**Activity**
Please reproduce the lines from the one containing "Open Options from the sidebar" through the end of the data below exactly as they stand, and omit all pictures.

**Record extracts**
========================================================================
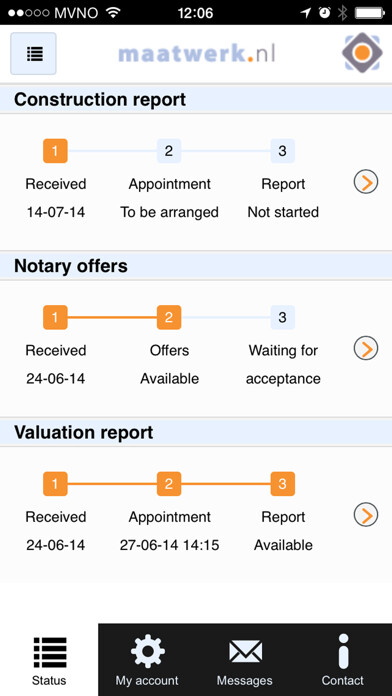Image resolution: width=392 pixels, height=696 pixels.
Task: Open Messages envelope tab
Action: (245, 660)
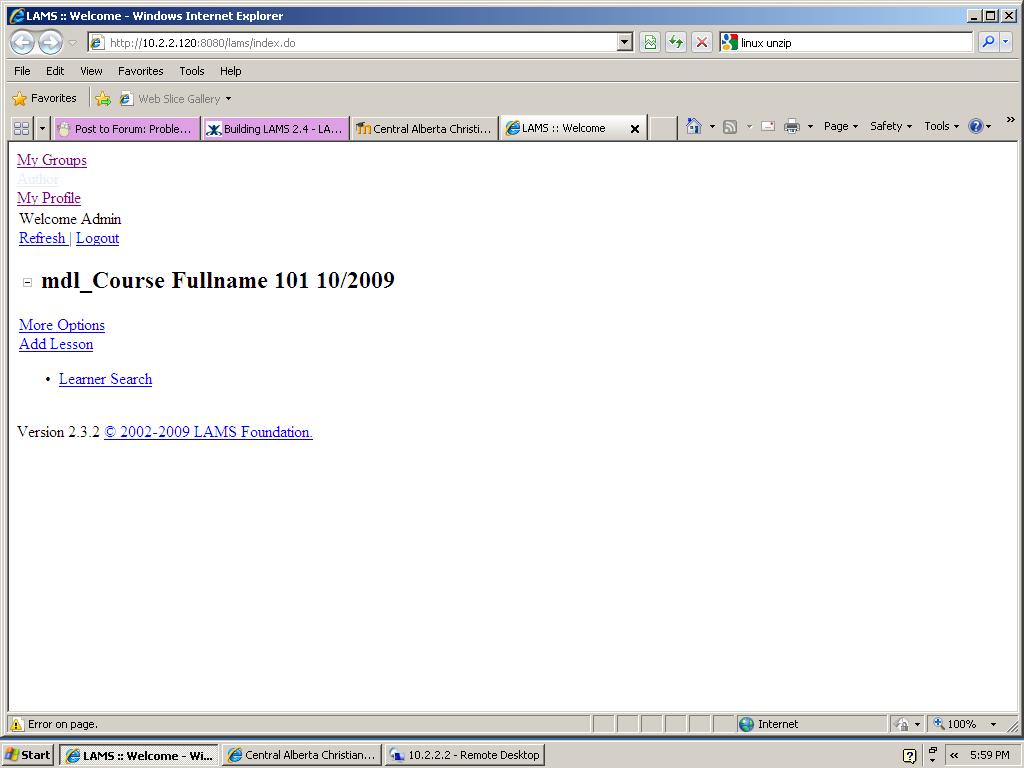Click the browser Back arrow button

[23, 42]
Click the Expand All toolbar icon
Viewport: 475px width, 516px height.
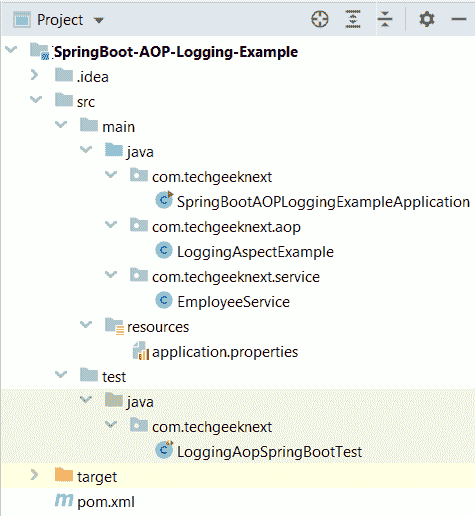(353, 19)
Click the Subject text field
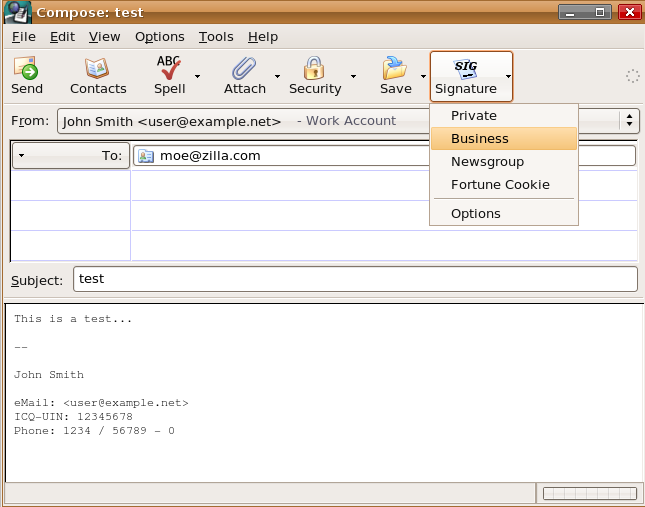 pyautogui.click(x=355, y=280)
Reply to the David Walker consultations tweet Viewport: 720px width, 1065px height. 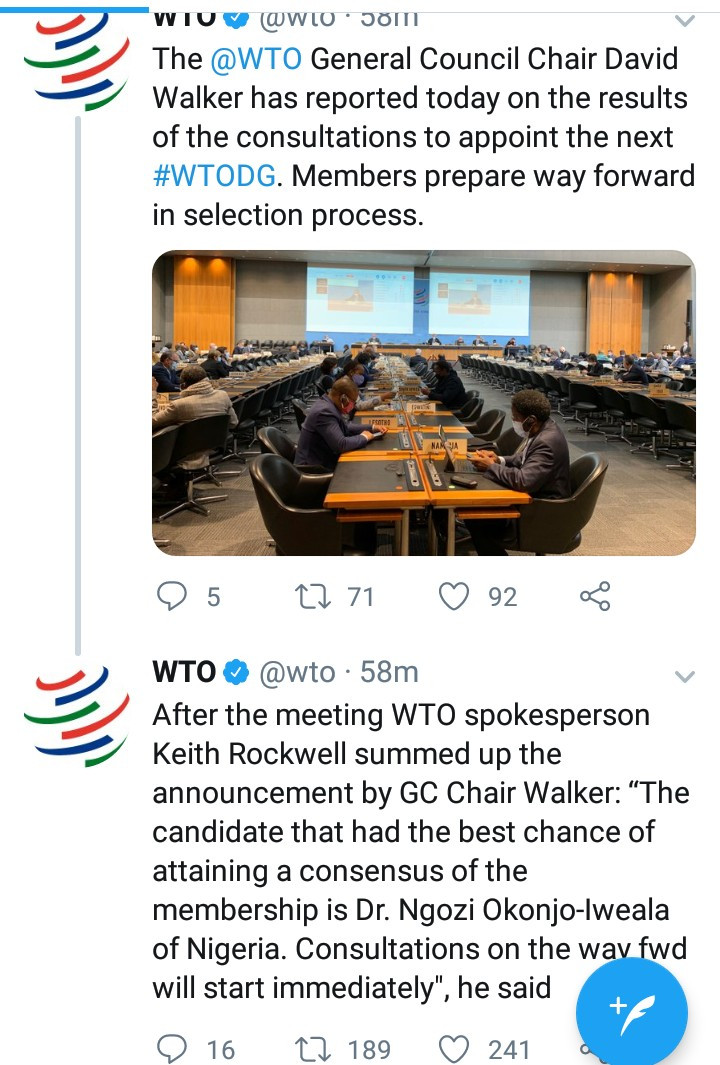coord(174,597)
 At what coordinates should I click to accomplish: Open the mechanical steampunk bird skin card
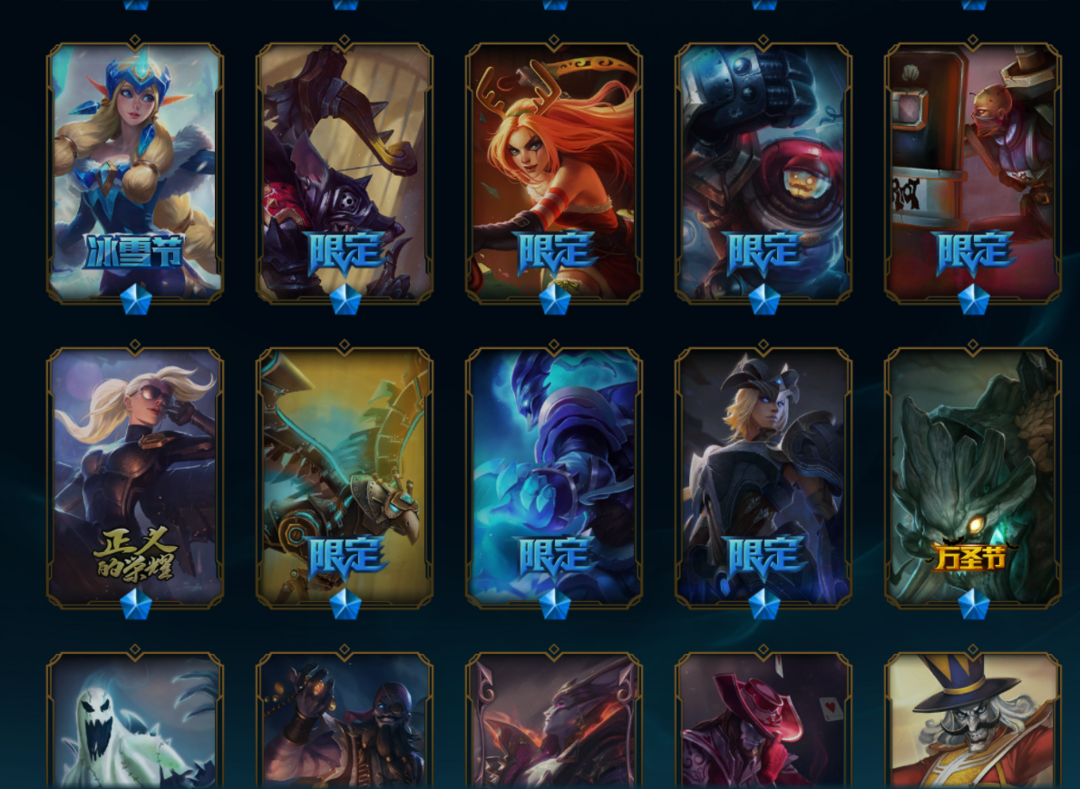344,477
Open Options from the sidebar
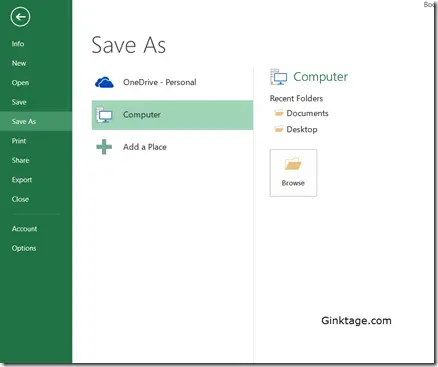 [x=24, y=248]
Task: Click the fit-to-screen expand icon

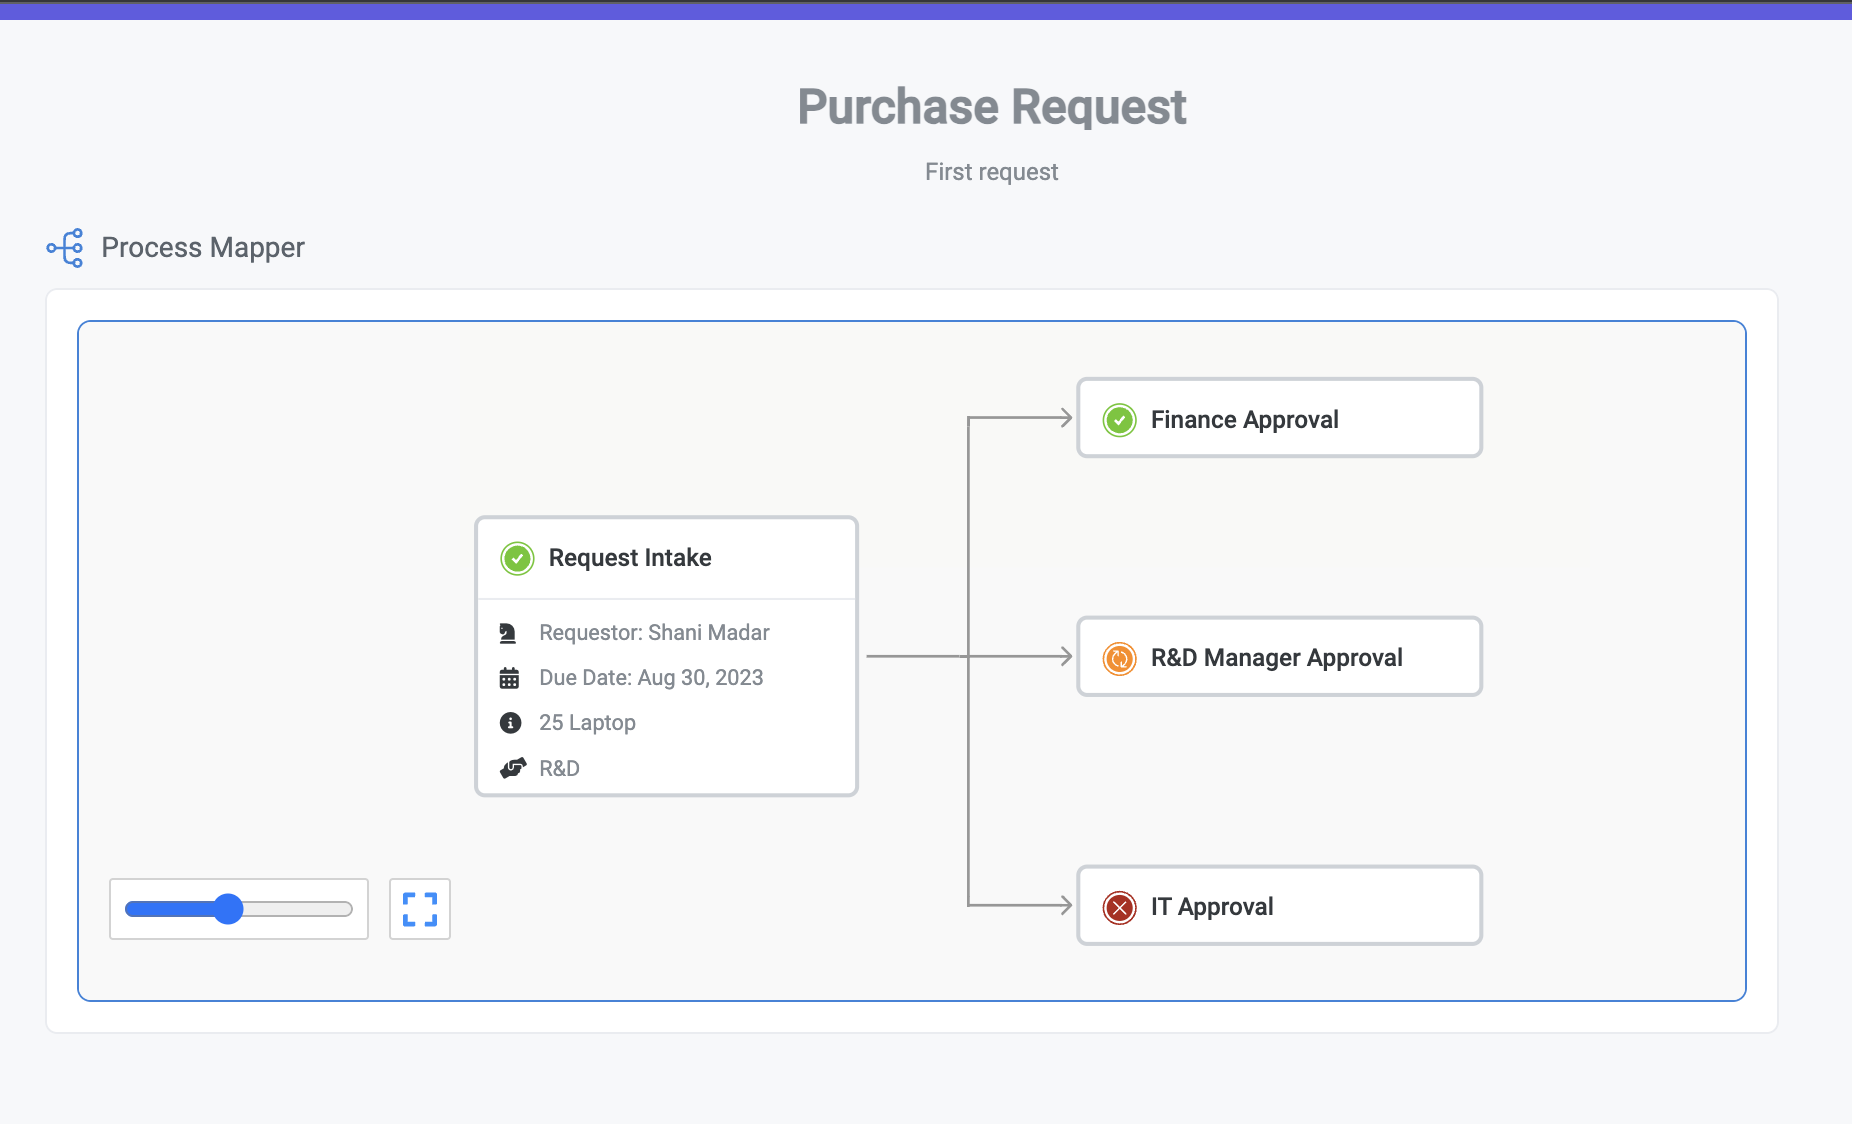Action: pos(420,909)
========================================================================
**Response**
Open Options from the sidebar
 [x=24, y=248]
Task: Click the fit-to-screen expand icon

Action: pos(420,909)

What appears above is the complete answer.